»»

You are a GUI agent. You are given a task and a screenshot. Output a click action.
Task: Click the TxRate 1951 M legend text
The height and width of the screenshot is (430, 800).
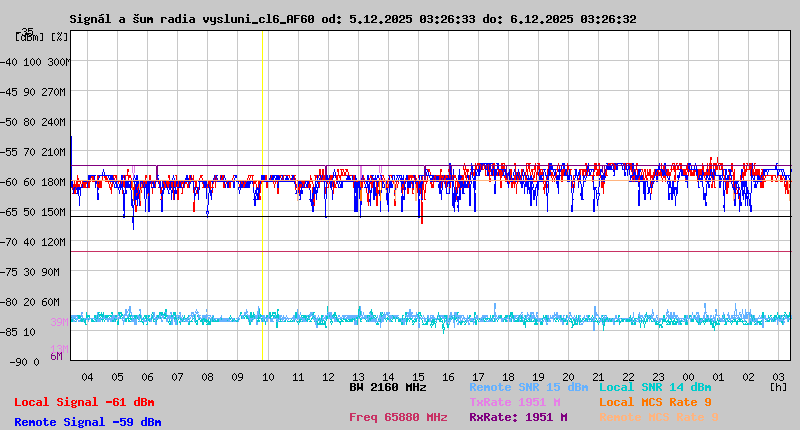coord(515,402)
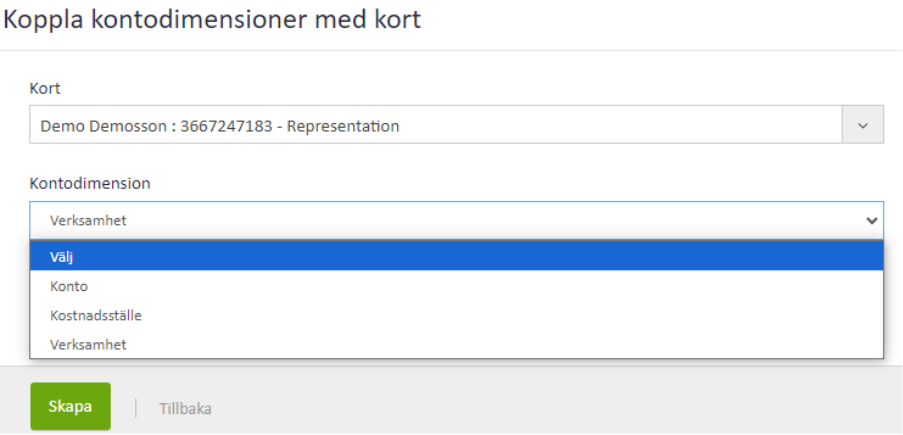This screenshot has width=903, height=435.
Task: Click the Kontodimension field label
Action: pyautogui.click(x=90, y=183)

««
»»

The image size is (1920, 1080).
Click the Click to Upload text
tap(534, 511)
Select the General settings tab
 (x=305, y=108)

««

_GIVEN REQUEST_. Reproduce the records verbatim from the line containing "You are a GUI" through the line containing "Action: pyautogui.click(x=90, y=183)", both lines included, and omit the pictures.

_ANSWER TO THE EXERCISE_.
You are a GUI agent. You are given a task and a screenshot. Output a click action.
Task: Click the TxRate 1951 M legend text
The height and width of the screenshot is (430, 800).
coord(515,402)
This screenshot has width=903, height=435.
Task: Click the Kontodimension field label
Action: pyautogui.click(x=90, y=183)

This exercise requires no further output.